Exercise prompt:
Reproduce the data below word for word, setting aside any picture it holds.

====== Exercise material

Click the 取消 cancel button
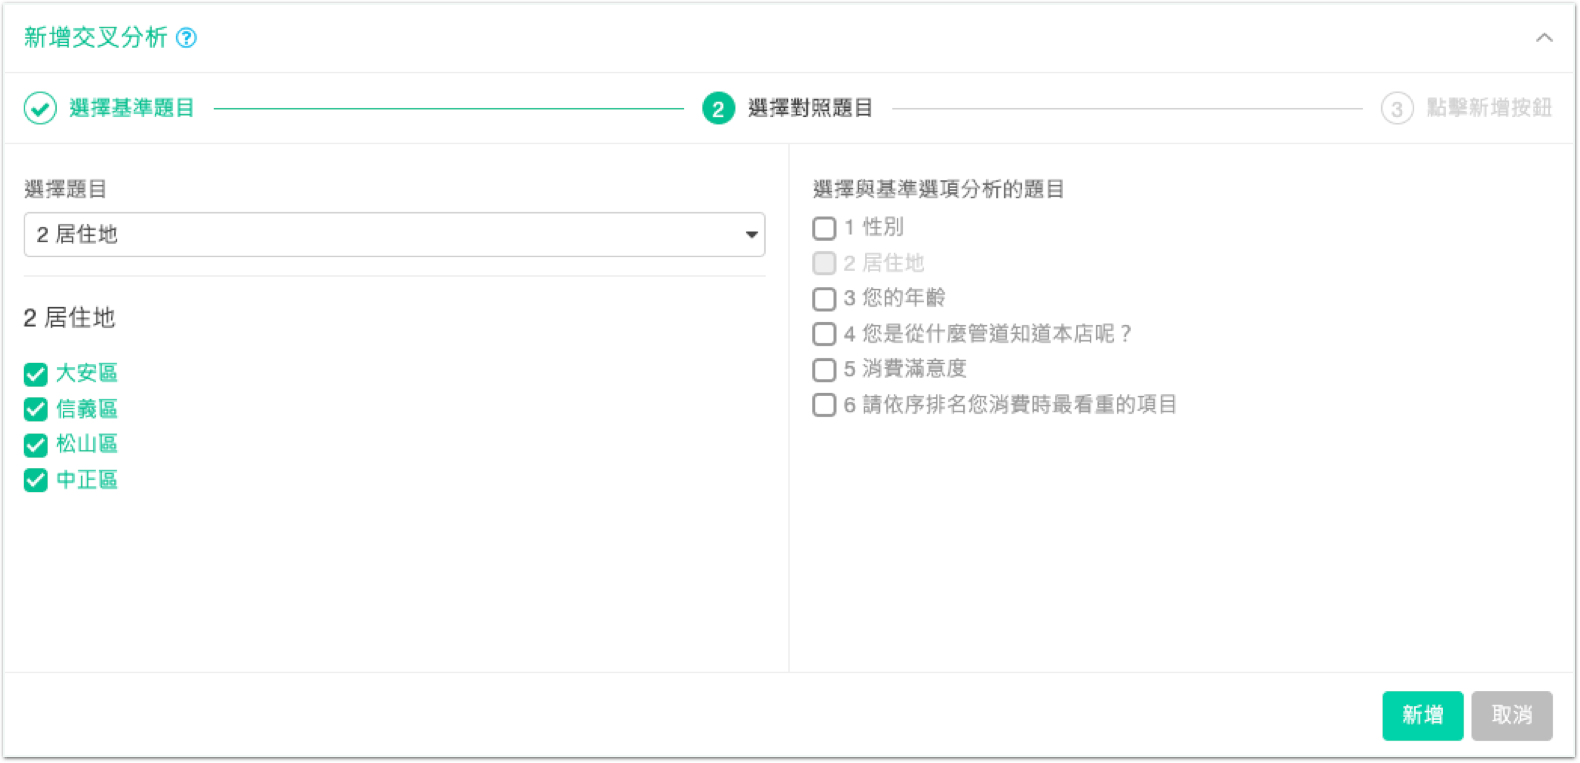This screenshot has width=1580, height=763. [x=1511, y=715]
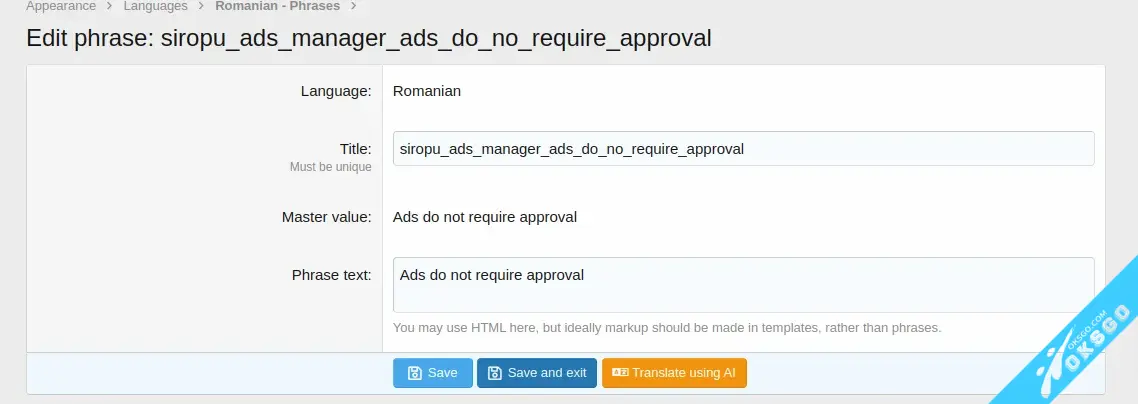The width and height of the screenshot is (1138, 404).
Task: Click the disk icon on Save and exit
Action: coord(494,373)
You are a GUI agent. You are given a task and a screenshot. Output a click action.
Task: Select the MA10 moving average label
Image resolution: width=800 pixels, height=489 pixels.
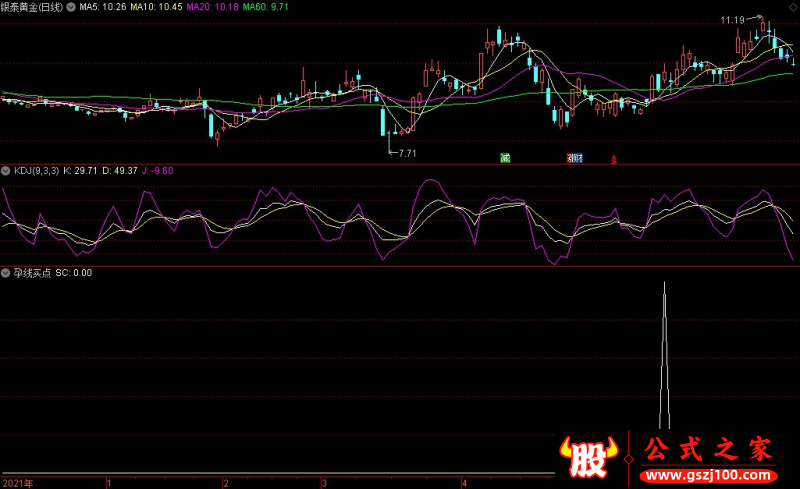pyautogui.click(x=156, y=7)
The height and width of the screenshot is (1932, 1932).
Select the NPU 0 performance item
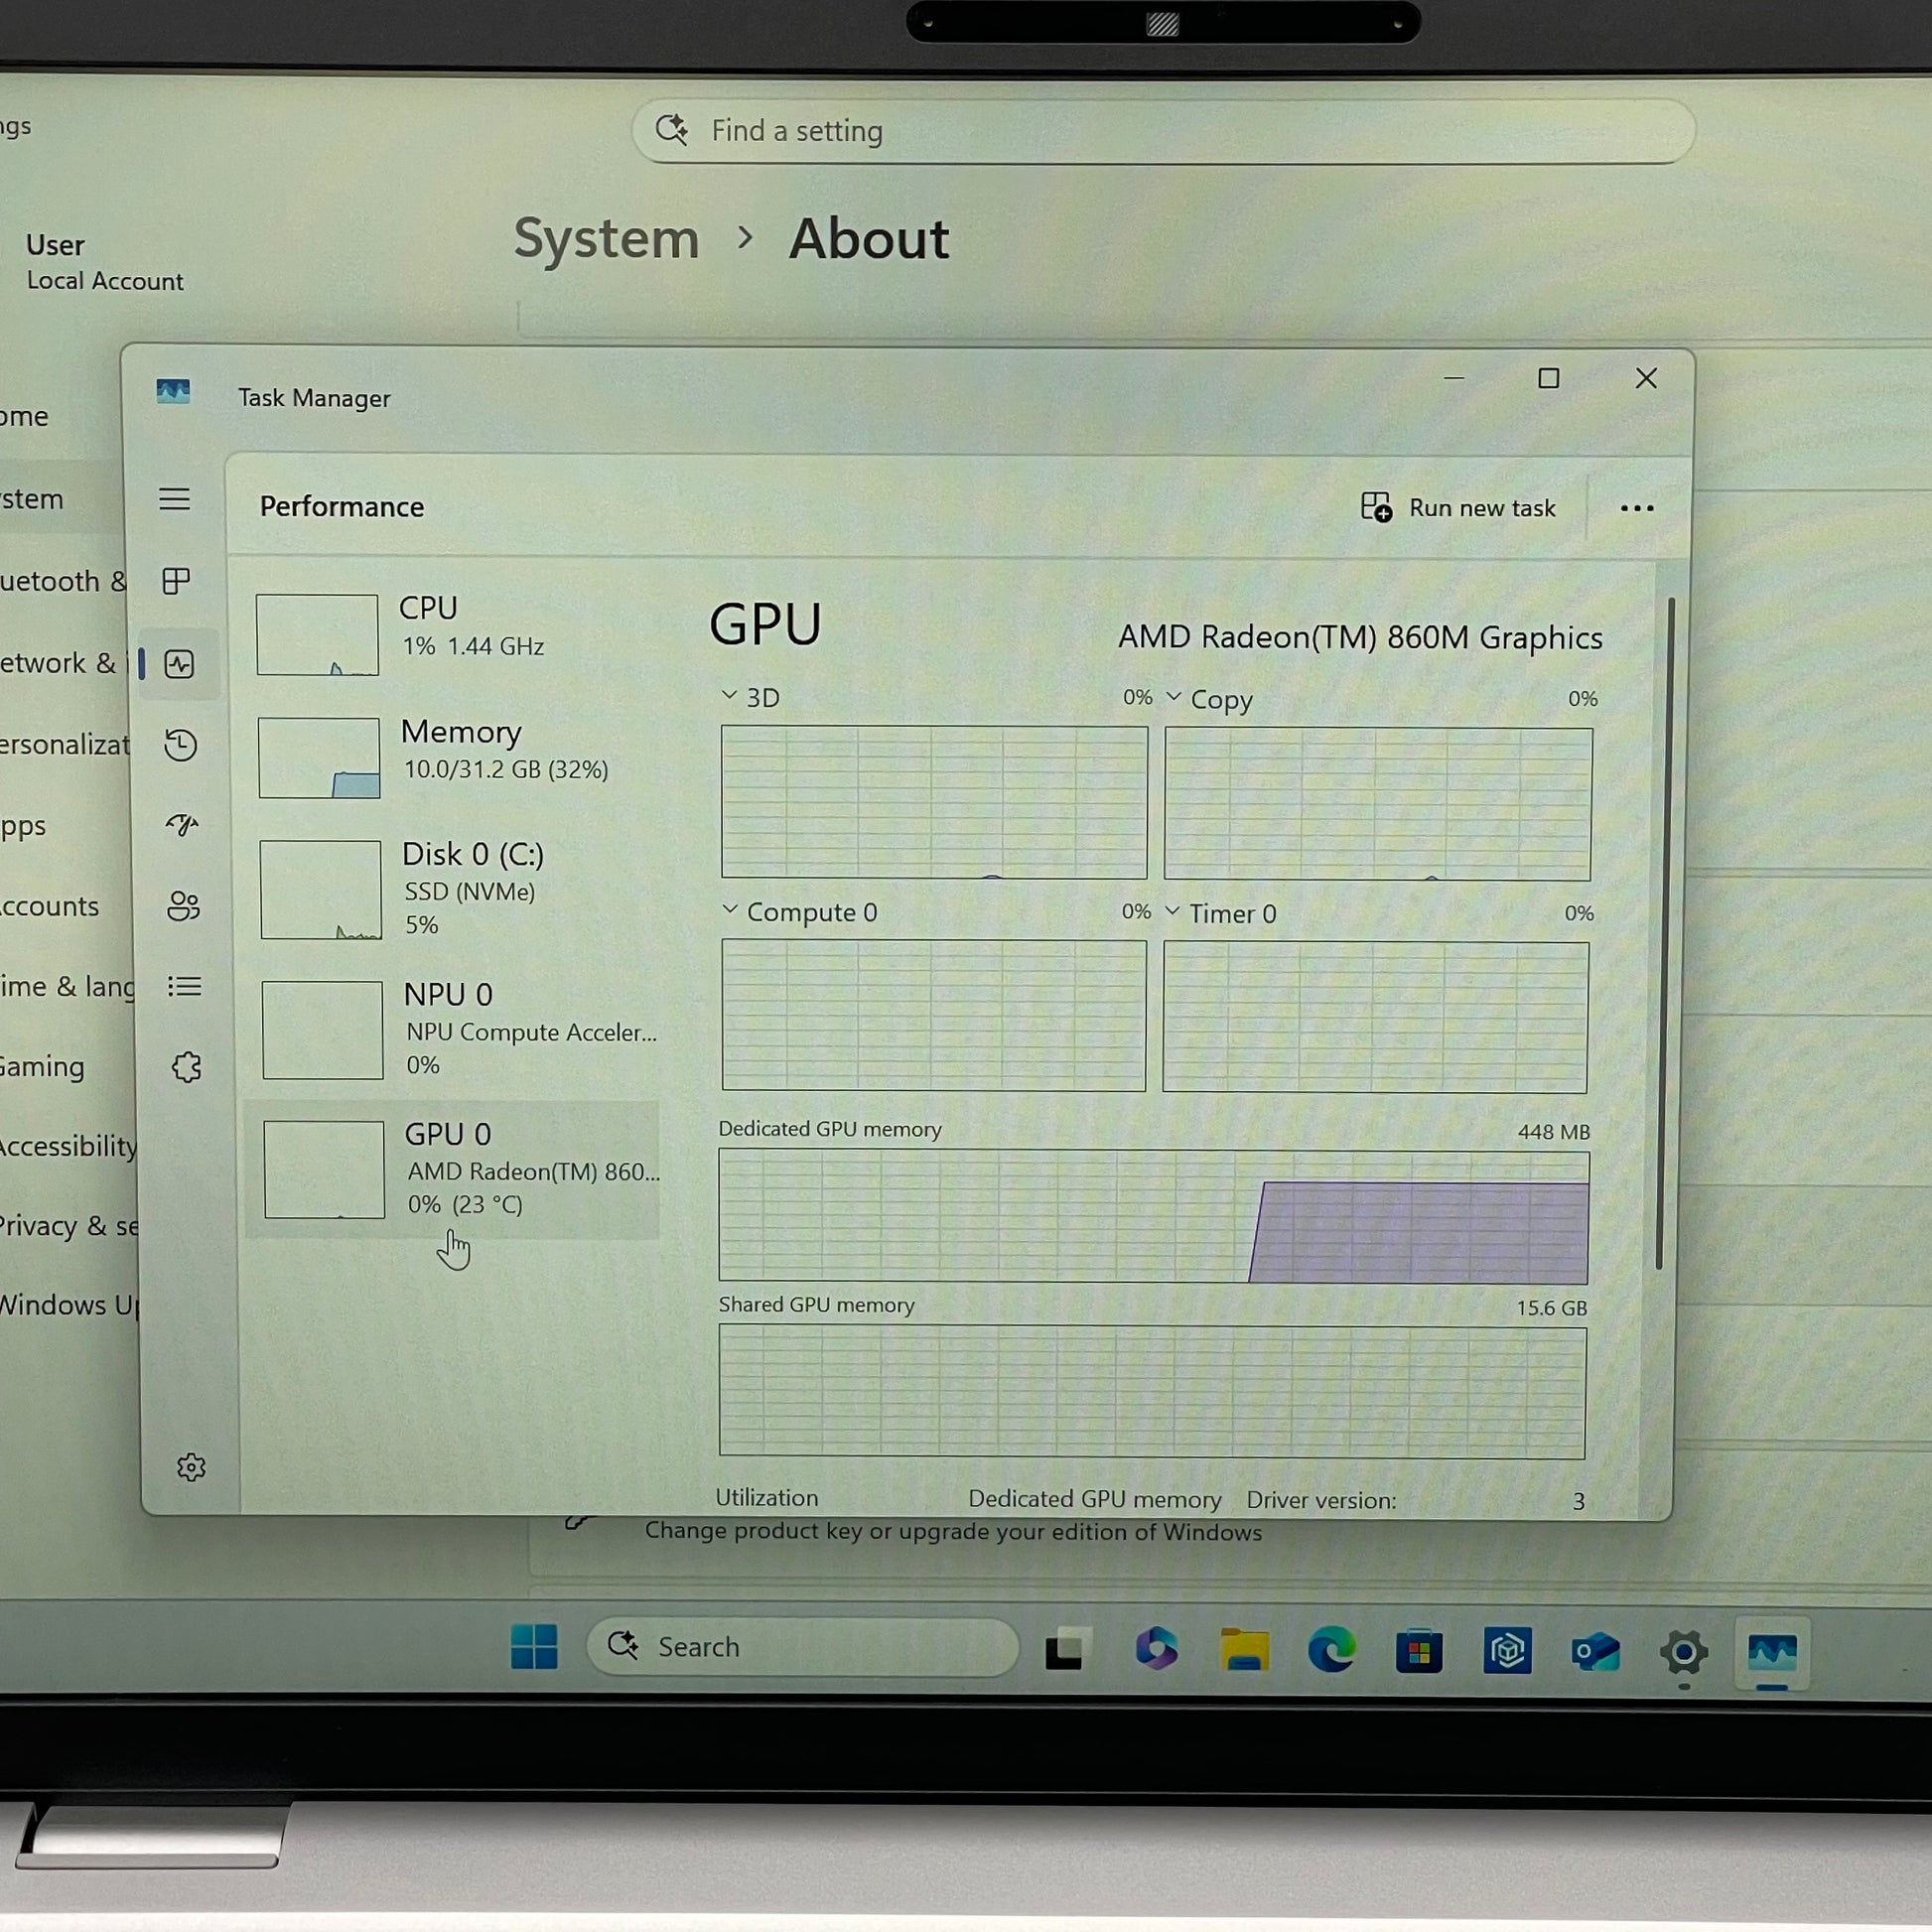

============

Result for this exercise:
Click the 取消 cancel button
This screenshot has width=1580, height=763. [x=1511, y=715]
The width and height of the screenshot is (1138, 404).
Task: Click the disk icon on Save and exit
Action: coord(494,373)
You are a GUI agent. You are given a task and a screenshot. Output a click action.
Task: Select the MA10 moving average label
Image resolution: width=800 pixels, height=489 pixels.
pyautogui.click(x=156, y=7)
The height and width of the screenshot is (1932, 1932).
Select the NPU 0 performance item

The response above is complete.